Goal of the exercise:
Copy out each record that follows exactly, and omit any picture you find.

(Extracted data)

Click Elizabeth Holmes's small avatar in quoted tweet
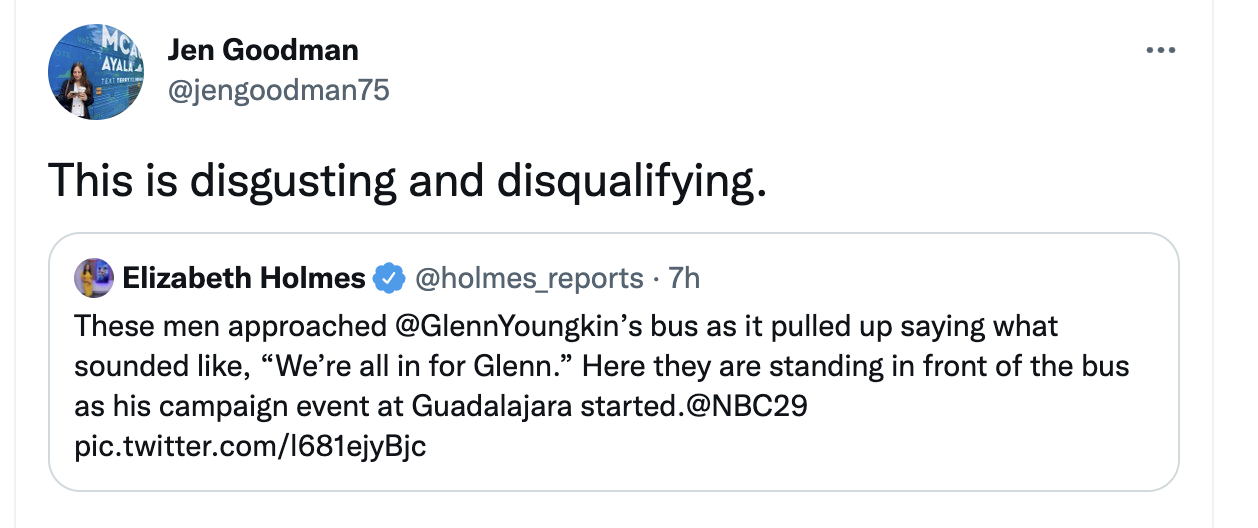This screenshot has height=528, width=1258. [94, 278]
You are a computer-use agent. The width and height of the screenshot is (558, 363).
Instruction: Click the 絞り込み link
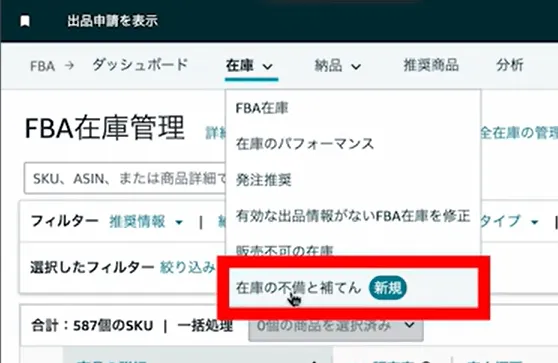pyautogui.click(x=187, y=267)
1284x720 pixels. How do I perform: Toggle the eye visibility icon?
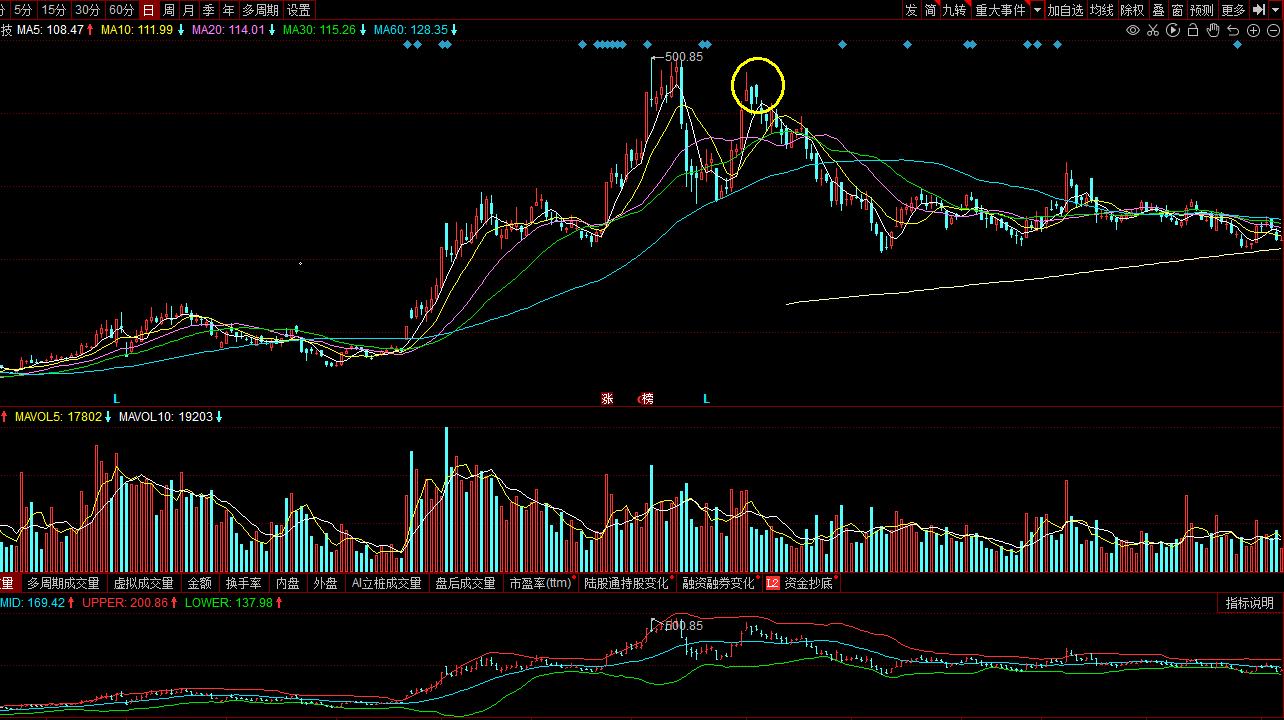pos(1133,30)
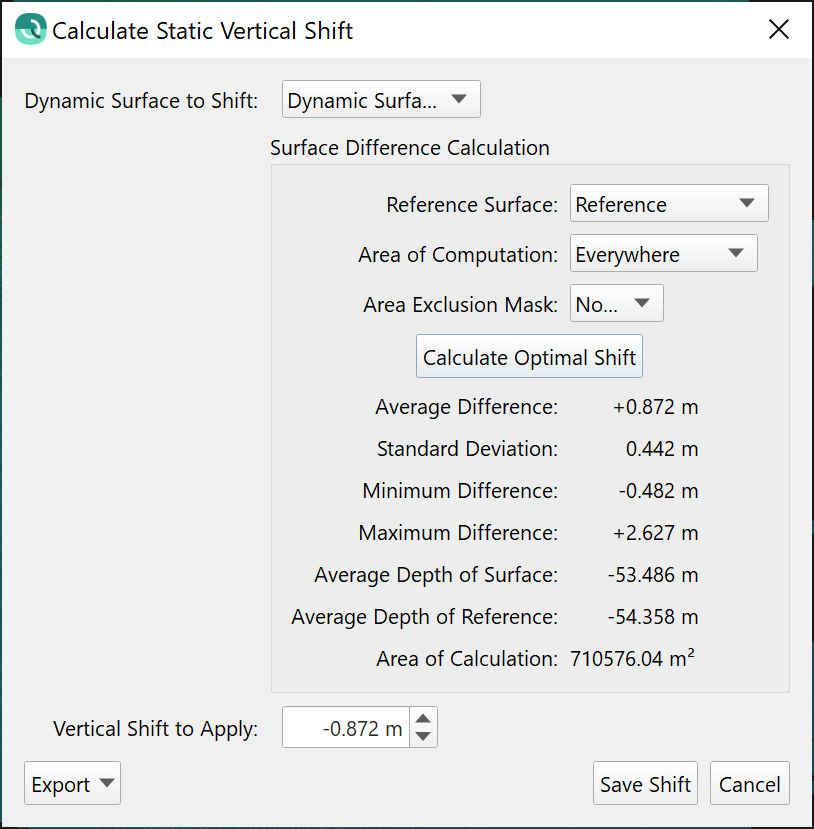
Task: Open the Export dropdown menu
Action: click(72, 785)
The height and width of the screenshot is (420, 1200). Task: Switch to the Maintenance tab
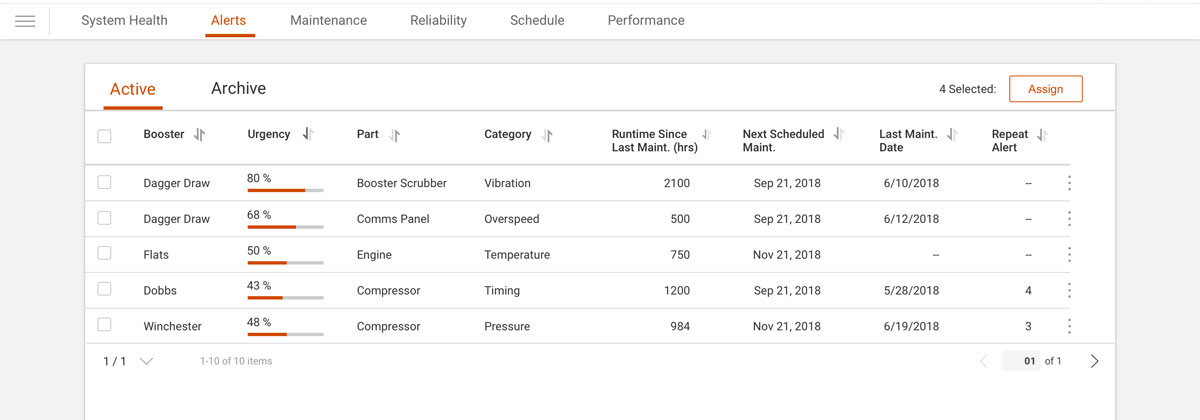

(End Extracted data)

Exercise solution:
Click Elizabeth Holmes's small avatar in quoted tweet
This screenshot has height=528, width=1258. [94, 278]
You are a computer-use agent. The width and height of the screenshot is (558, 363).
Instruction: Click the 絞り込み link
pyautogui.click(x=187, y=267)
1284x720 pixels. How do I perform: Toggle the eye visibility icon?
pos(1133,30)
Task: Open the Export dropdown menu
Action: click(72, 785)
The height and width of the screenshot is (420, 1200). Task: Switch to the Maintenance tab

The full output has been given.